Cow killed by a 1986 natural carbon dioxide leak at Lake Nyos. The leakage killed 1,700 people and a large number of livestock. (source)
A surprise announcement from Canada January 11 has suddenly cast doubt on a favored solution for curbing global warming -- burying carbon dioxide deep in the earth.

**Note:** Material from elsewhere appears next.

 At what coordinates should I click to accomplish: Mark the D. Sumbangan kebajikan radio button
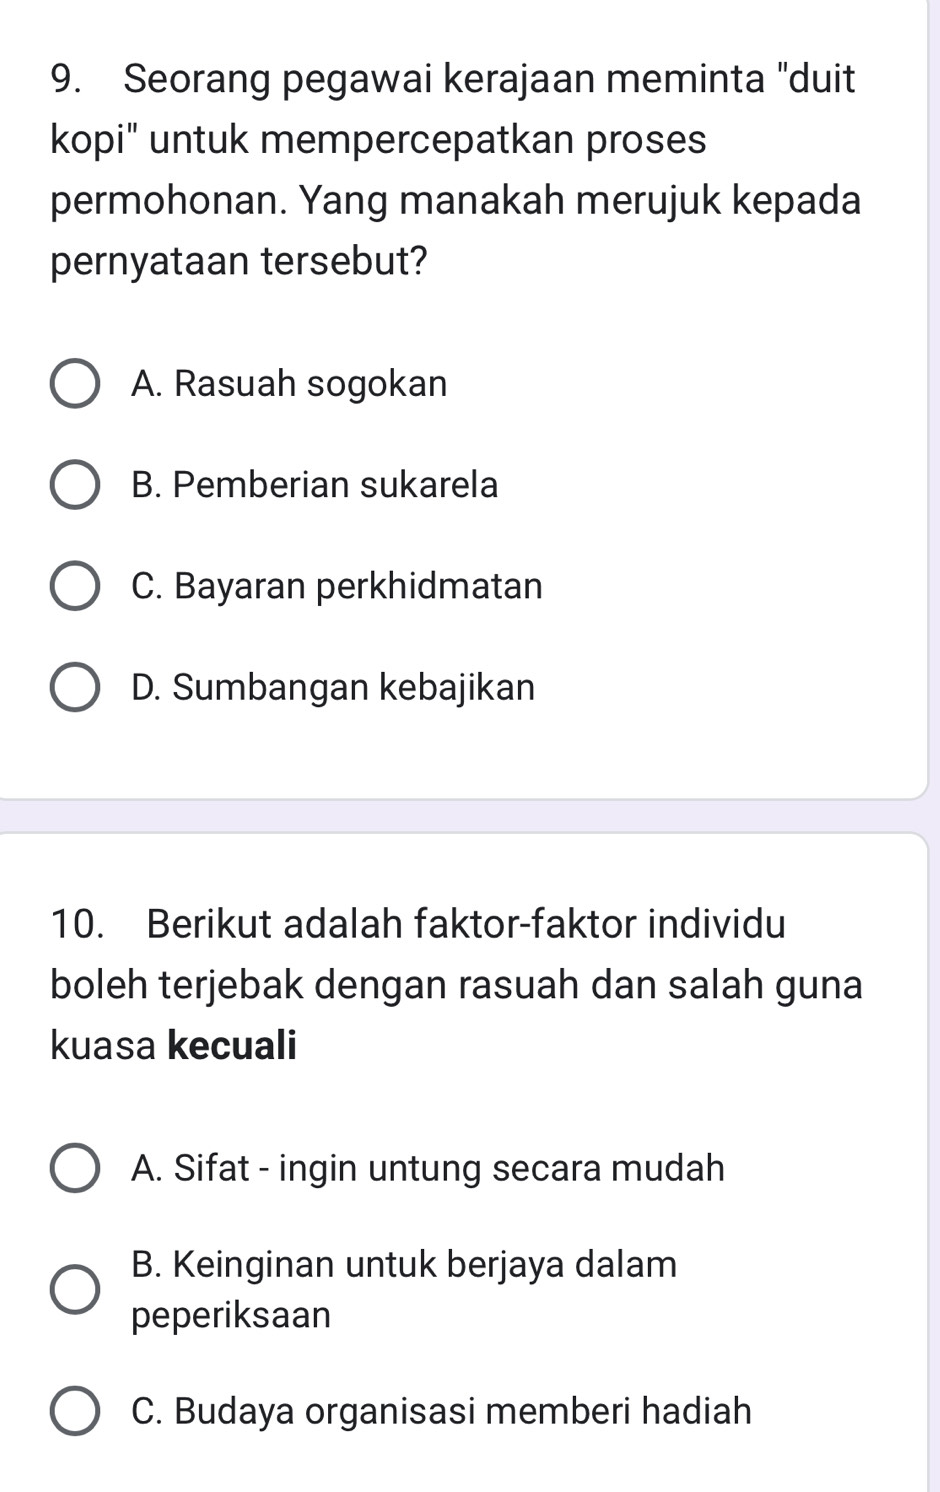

Since 1997, the U.S. Department of Energy (DOE) has been promoting experiments to capture carbon dioxide gas (CO2), compress it into a liquid, and bury it a mile below ground. CO2 from burning coal and oil is the major cause
of global warming; the plan to bury it is known as "carbon capture and sequestration" or CCS
Like DOE, the coal and oil industries favor CCS. The coal industry calls it "clean coal" and desperately wants it to succeed. In the U.S. in recent years more than 100 coal power plants have been canceled
or seriously delayed, often because of CO2 emissions. Without the deployment of CCS on a grand scale, the future of the coal industry looks grim -- and Uncle Sam is playing a key role, helping
Big Coal survive. Energy Secretary Steven Chu said recently
that his agency has, so far, promoted CCS with direct expenditures of $4 billion plus another $8 billion in loan guarantees.

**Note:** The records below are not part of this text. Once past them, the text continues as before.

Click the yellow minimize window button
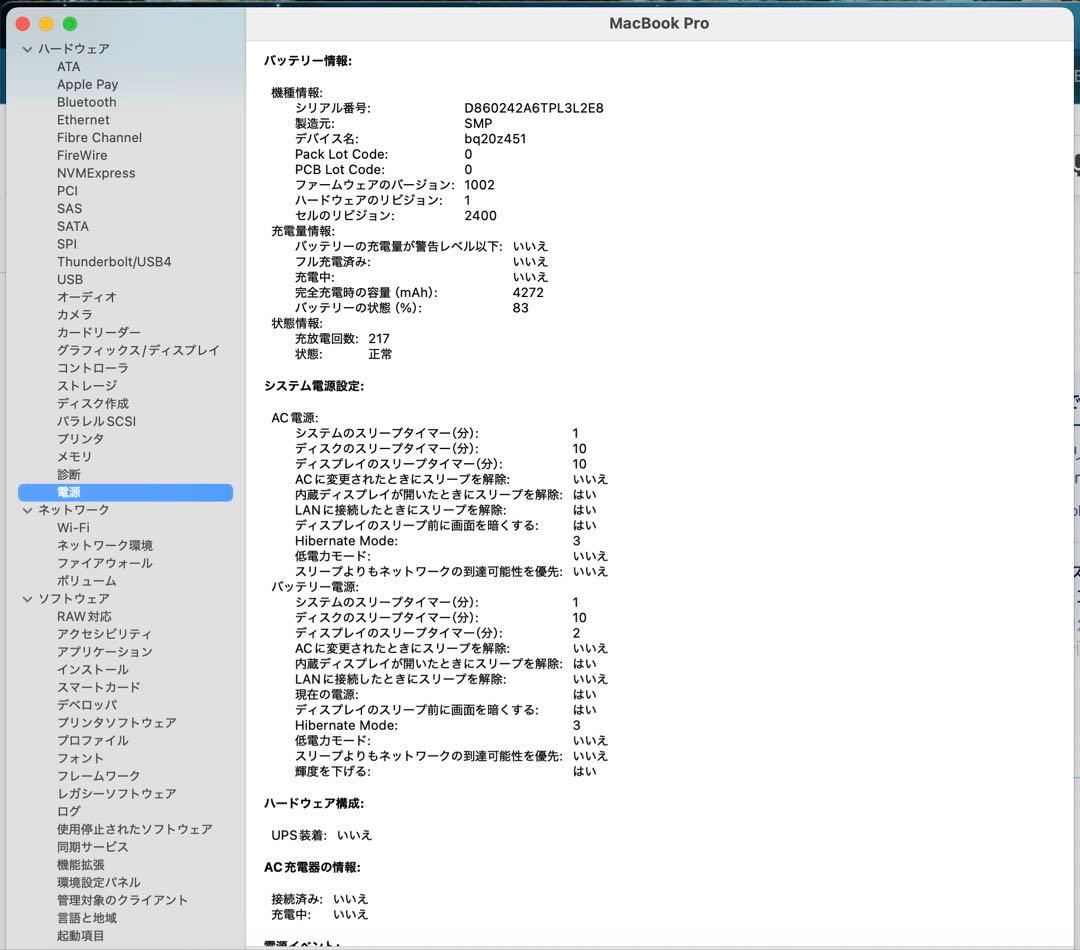 point(46,24)
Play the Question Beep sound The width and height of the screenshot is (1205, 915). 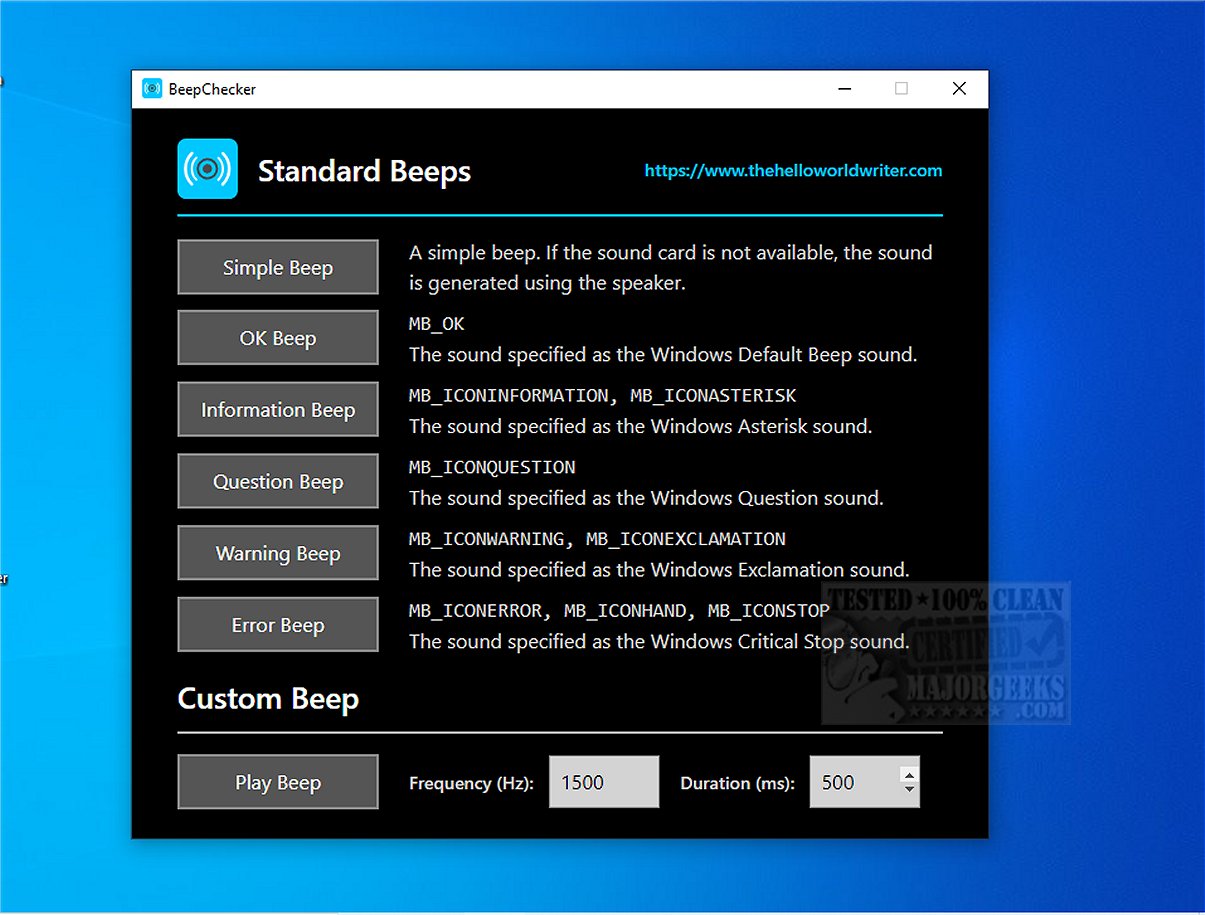coord(277,481)
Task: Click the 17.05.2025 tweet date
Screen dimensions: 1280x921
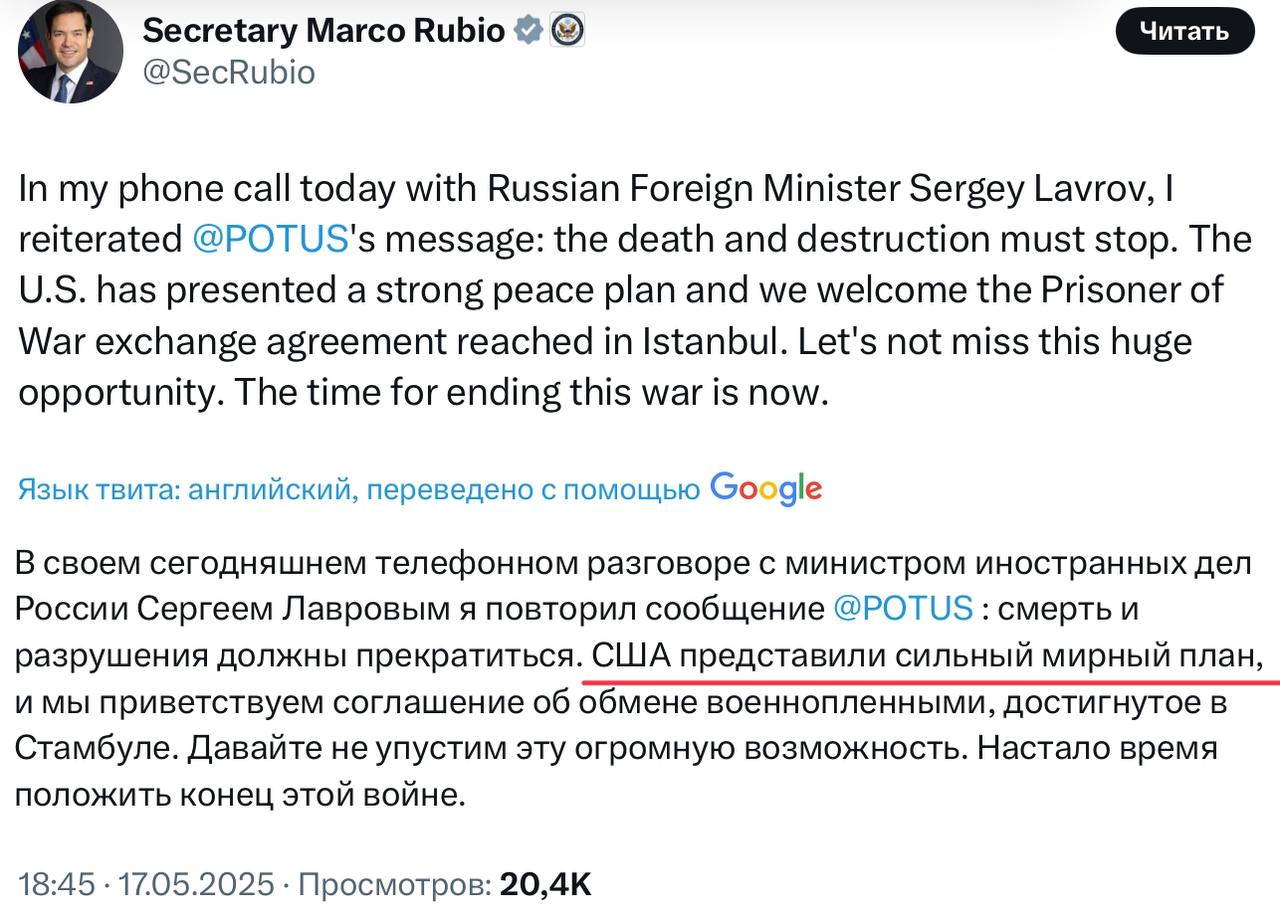Action: [196, 884]
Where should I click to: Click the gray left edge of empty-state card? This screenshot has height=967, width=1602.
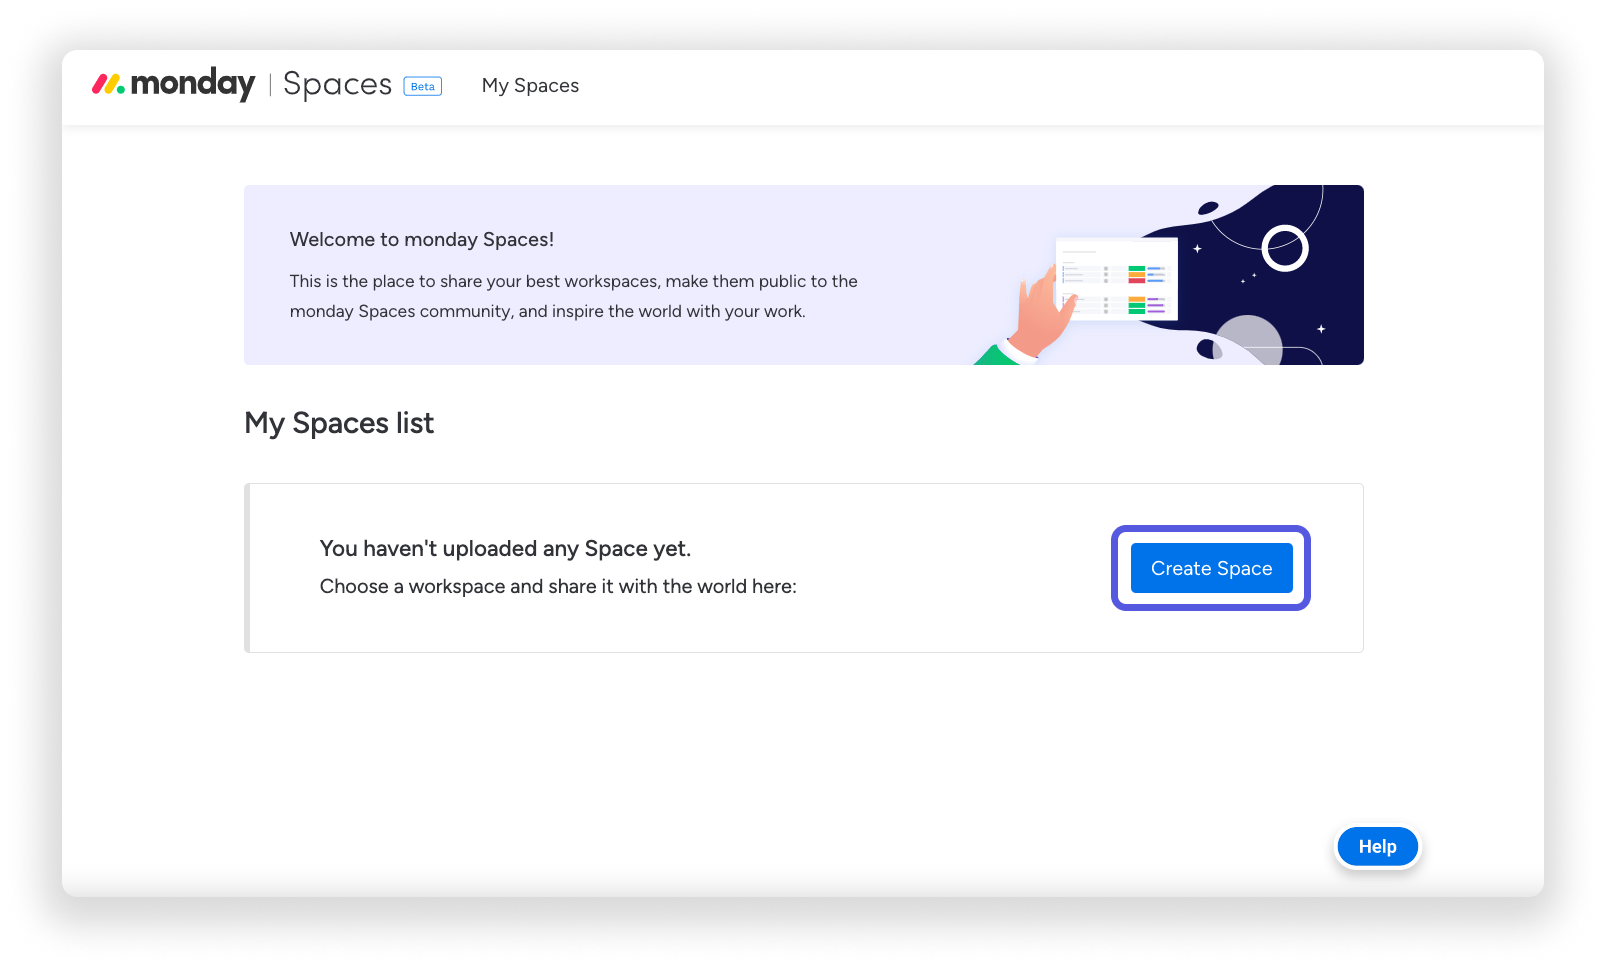point(247,568)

The oil industry, too, has a deep interest in CCS. Since the late 1970s, oil companies have pumped CO2 into depleted oil fields to release additional petroleum, a process known as "enhanced oil recovery," or EOR. With EOR, some of the CO2 remains underground, keeping it out of the atmosphere. However, burning the recovered oil releases more CO2 than is sequestered, so CCS for oil recovery still exacerbates
global warming. Nevertheless, CCS advocates have long pointed to EOR projects as evidence that carbon sequestration has already been proven to succeed.

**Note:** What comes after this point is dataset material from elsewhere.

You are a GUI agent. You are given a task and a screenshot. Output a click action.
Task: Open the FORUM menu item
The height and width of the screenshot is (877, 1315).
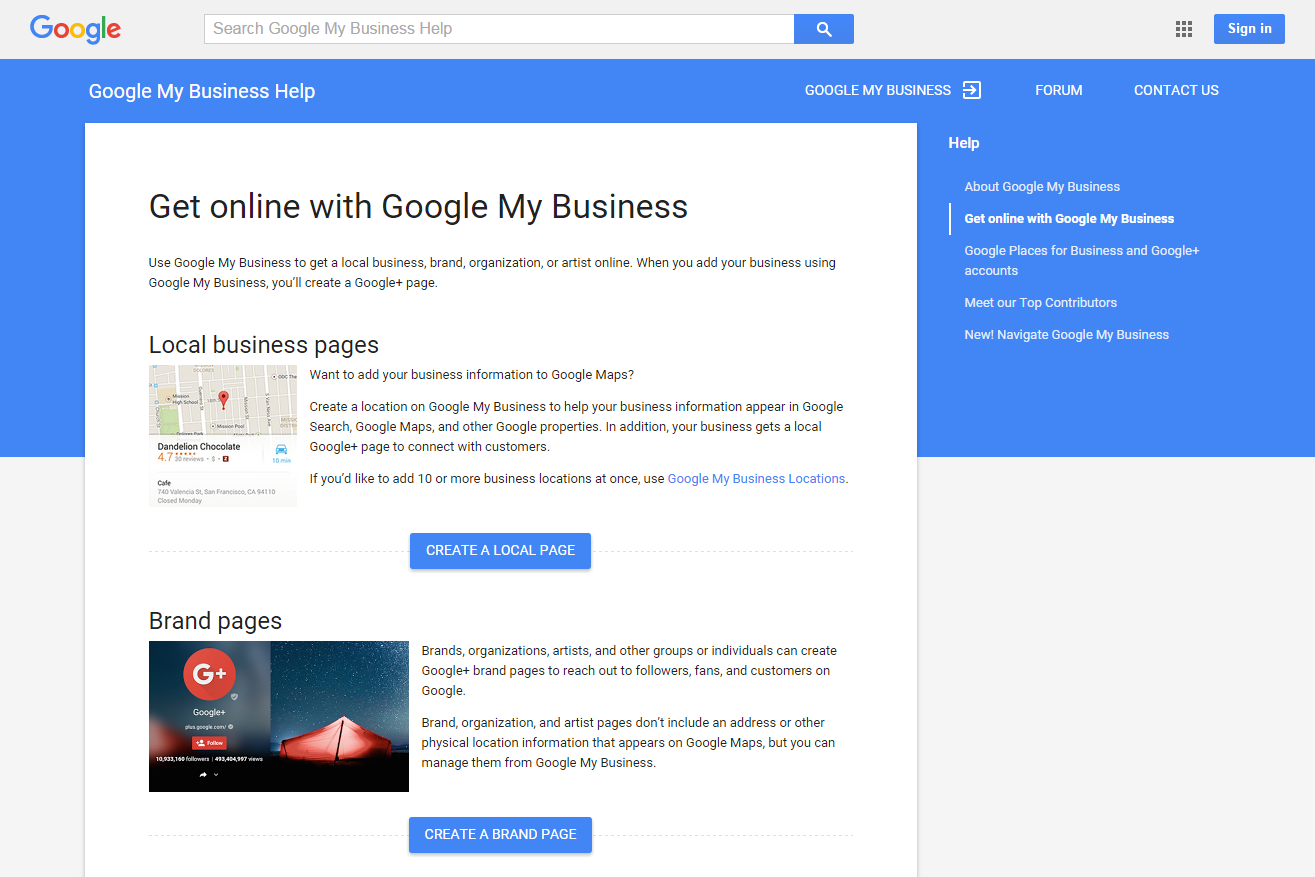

Now that claim has fallen under a cloud. On January 11, the Winnipeg Free Press announced
that CO2 has been found leaking out of the ground from a CCS oil-recovery demonstration at Weyburn in Saskatchewan.
Since 2000, at Weyburn
the oil industry has been pumping more than 5000 tons of liquid CO2 into the ground each day to demonstrate CCS. The CO2 arrives at Weyburn via a 200-mile-long pipe from the Great Plains Synfuels coal gasification plant in Beulah, North Dakota. From its earliest days, the U.S. Department of Energy has supported the Weyburn demonstration.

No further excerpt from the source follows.